If nothing in life is permanent, why on earth was I spending so much time making my present so unpleasant!?

To put it simply, death made me relax.

I realized I was giving so much value and energy to so many thoughts about things and people that didn’t deserve that kind of attention. I owed it to myself to use what time I had in a more productive manner.

It’s a unique mindset, but truly accepting the ultimate destination, makes you appreciate the journey that much more.

You Chose This Experience For A Reason

The ten steps I have just outlined to you will change your life. Living through them certainly changed mine.

I’d like to leave you with one powerful idea as I wrap up this guide:

What you are currently experiencing with panic or anxiety or depression or whatever challenge you face today, is something you chose for a reason.

I know this can be hard to hear. The idea that you self-selected to go through pain, fear, sadness, or any negative experience, whilst in the middle of experiencing it, is difficult to accept.

If someone said this to me while in the middle of a panic attack, I think I would have felt like punching them in the face.

I certainly did NOT want to experience what I was experiencing.

Despite this, there was a part of me that knew what I was going through was happening for a greater purpose. The knowing of it only grew the longer I experienced and then worked to eliminate anxiety and panic attacks from my life.

Much of the success in life I have enjoyed was on some level born from the mindset changes I went through and outlined in this article.

If I didn’t study positive psychology, if I didn’t practice mindfulness, if I didn’t learn how to reframe my perceptions and ‘get off the rollercoaster’, I doubt I would have been able to build a million dollar business, or travel the world for years at a time, or meet the people and have all the wonderful experiences I have enjoyed.

However, what is most important to me, is the fact that this guide you are reading now couldn’t exist if I didn’t live through what I lived through with anxiety and panic.

I would not be able to help you and potentially millions of other people through the internet to overcome anxiety and panic attacks, if I didn’t myself have the experience of them.

The joy and value I get knowing that this article will lead to some relief in your life, that it will help you to help yourself gain control and a pathway forward to emerge from your own fears and negative thoughts and eventually recover from anxiety and panic, is the greatest reward.

Beyond this, I believe that the skills I am teaching you here will help you improve other aspects of your life. You may start your own business, become a leader in your field, meet the love of your life, or simply be happier because you learn to see the positive instead of the negative. These ripple effects go well beyond my possible comprehension, and I love that.
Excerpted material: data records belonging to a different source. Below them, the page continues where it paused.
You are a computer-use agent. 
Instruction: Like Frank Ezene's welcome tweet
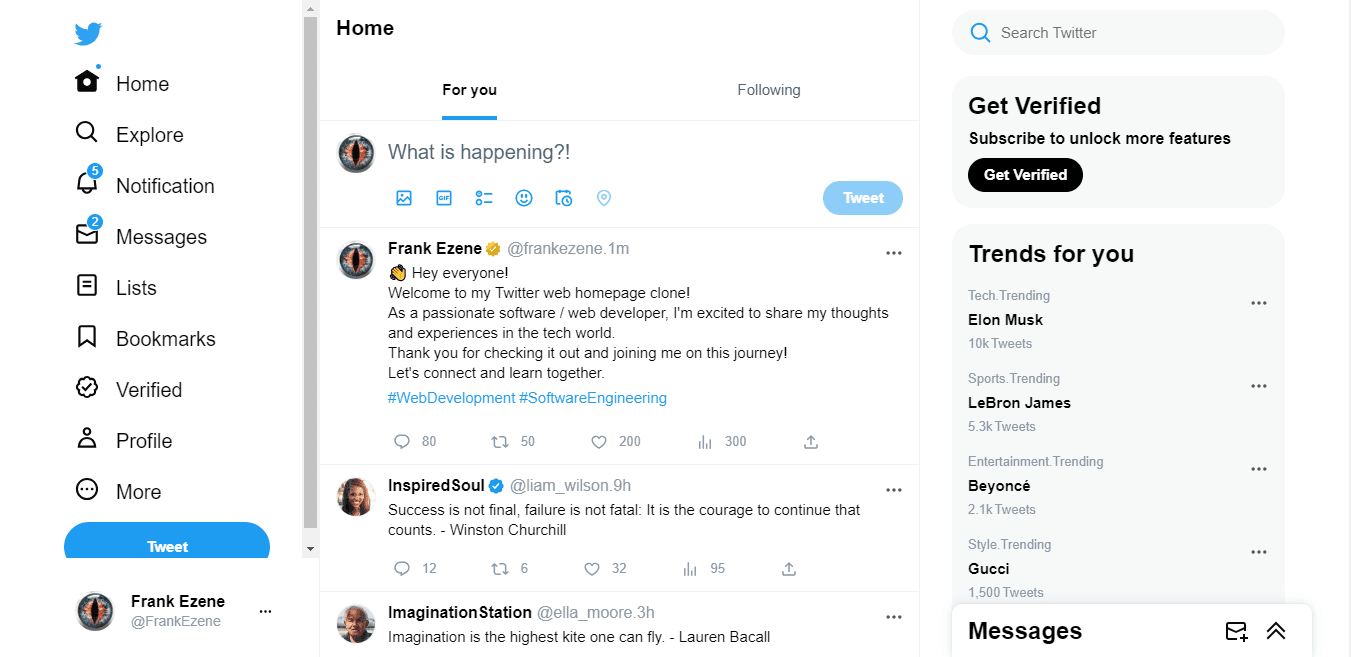click(599, 442)
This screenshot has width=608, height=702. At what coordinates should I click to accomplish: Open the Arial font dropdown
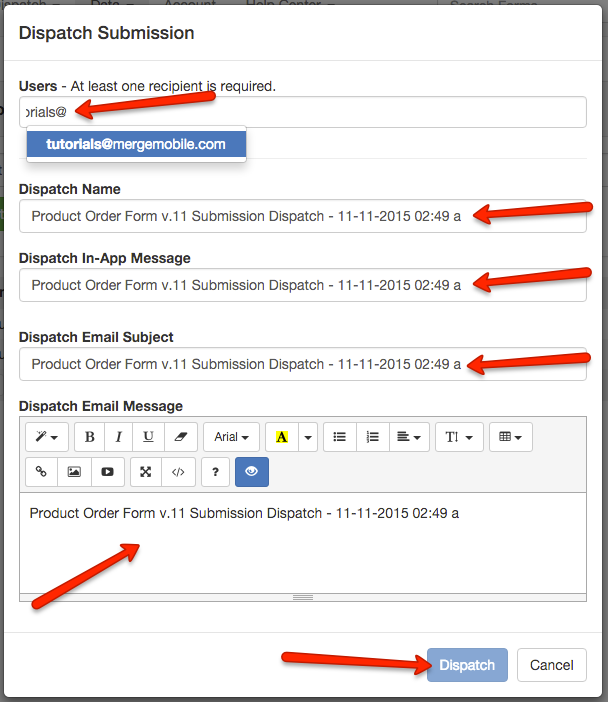[x=231, y=437]
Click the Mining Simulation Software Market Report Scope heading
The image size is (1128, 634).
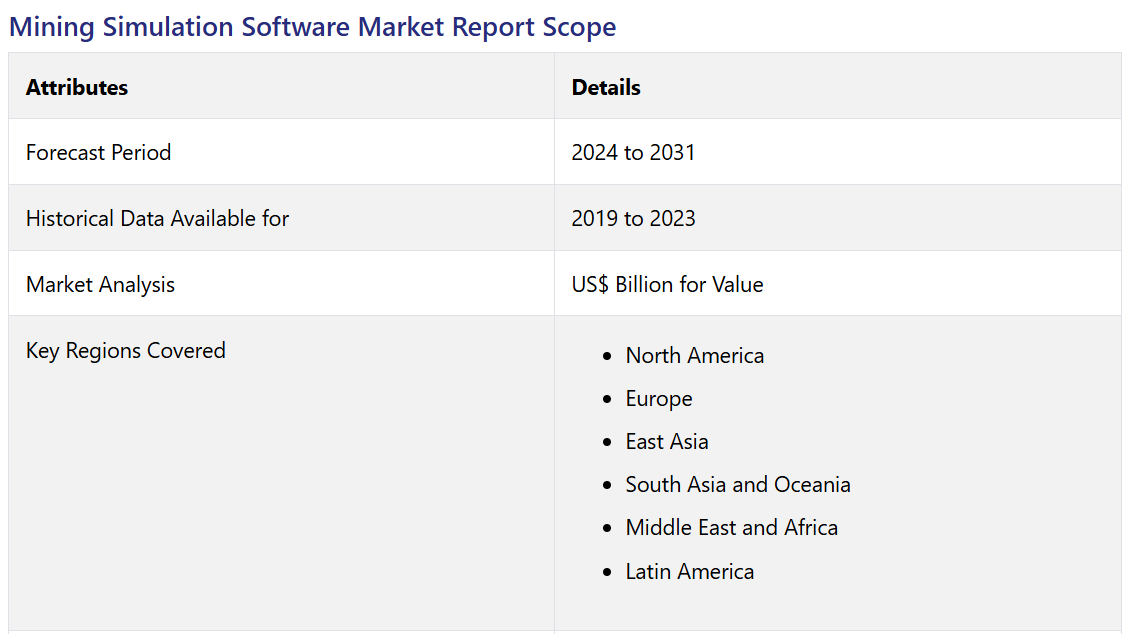tap(312, 27)
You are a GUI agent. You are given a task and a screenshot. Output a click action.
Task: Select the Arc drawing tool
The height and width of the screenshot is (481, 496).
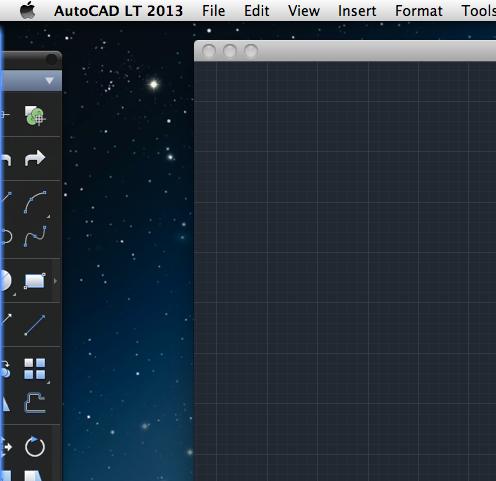point(35,202)
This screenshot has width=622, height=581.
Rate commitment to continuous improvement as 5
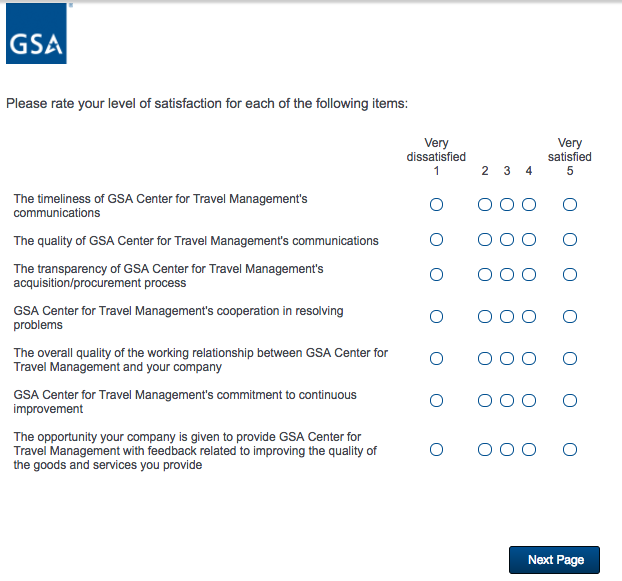(x=570, y=401)
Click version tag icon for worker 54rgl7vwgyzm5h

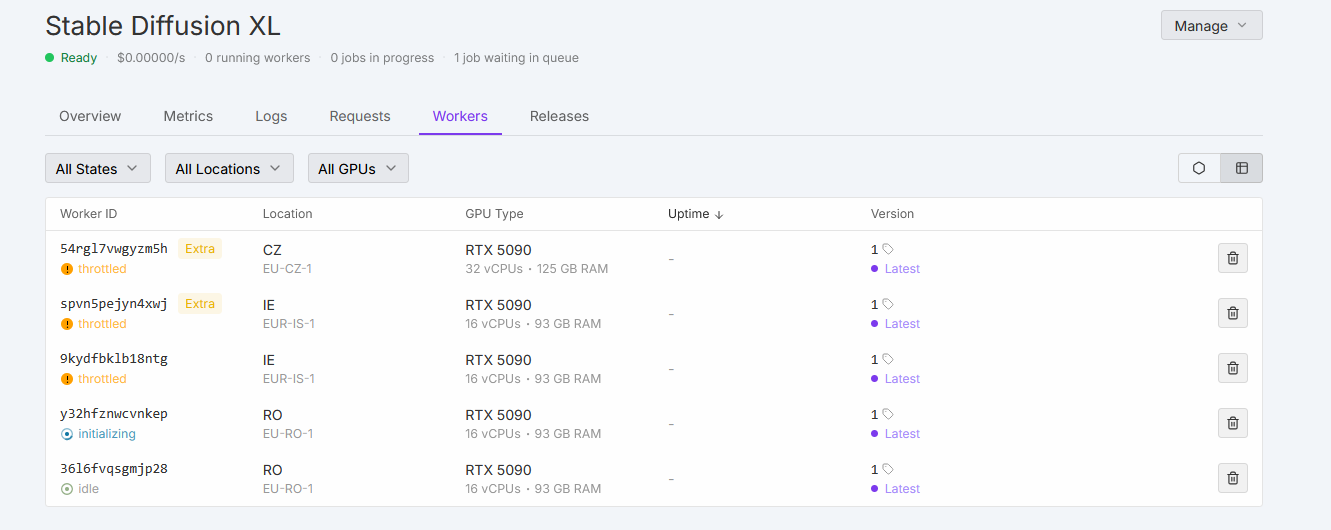(888, 249)
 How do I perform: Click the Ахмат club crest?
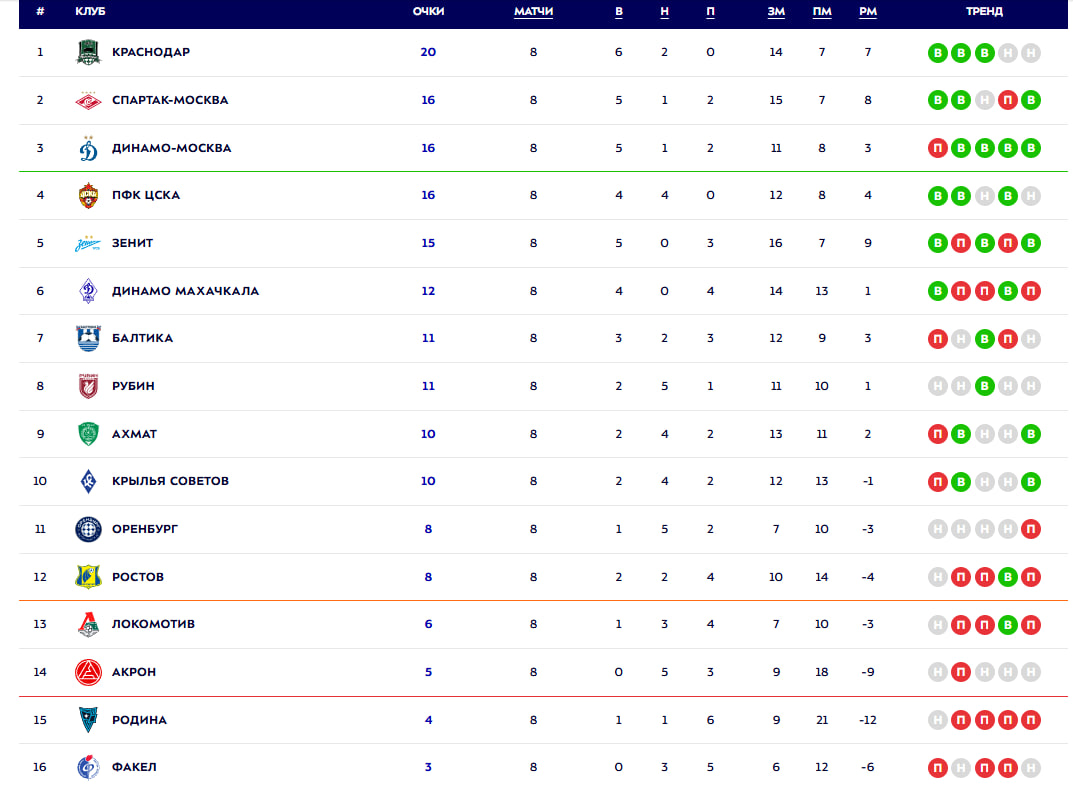click(x=88, y=434)
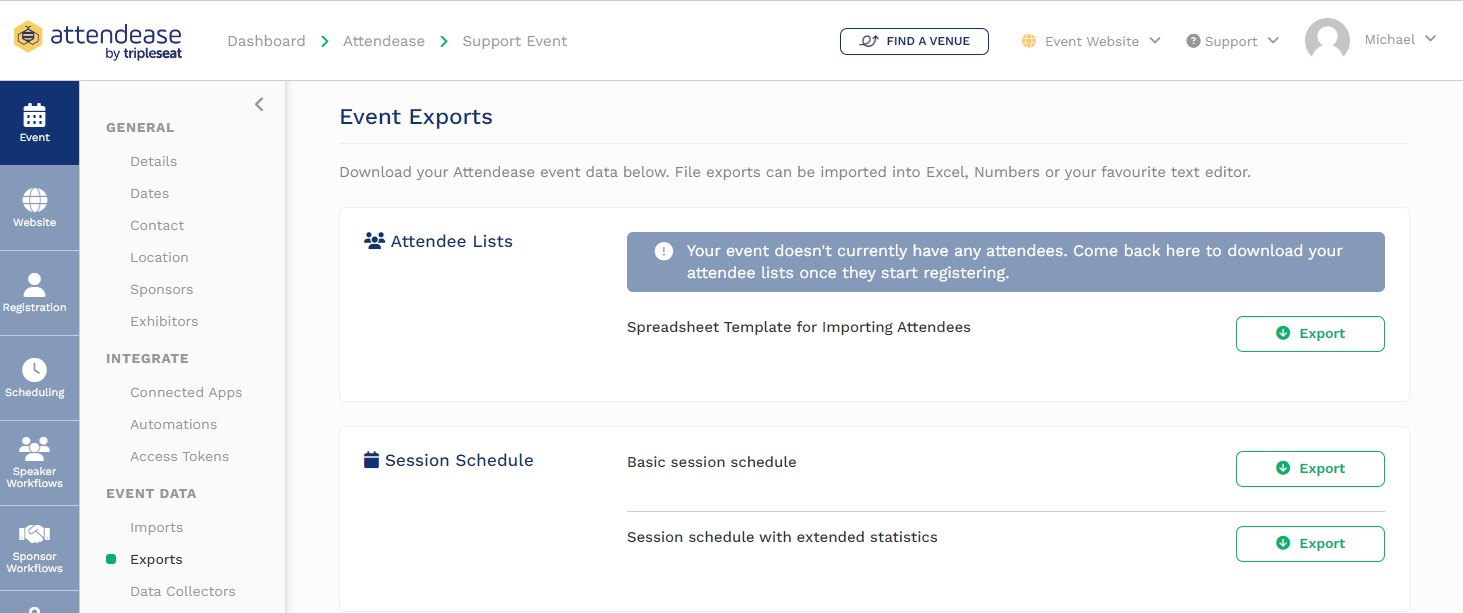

You in turn may go on to teach others, sharing your story of recovery, and further spreading messages that will ultimately make the world a better place.

Helping each other is what we are here to do. Although this may be hard to believe now, if you can see your own suffering today merely as a step towards something incredibly positive — a chance to eventually help others — you are on the way to recovery.

This is truly what Marcus Aurelius was talking about. What blocks your path today, lights the way for millions more tomorrow.

I don’t believe in coincidences. I don’t believe you discovered this article by accident, in fact I believe I wrote it specifically for you.

Now it’s your turn, it’s time to make positive changes.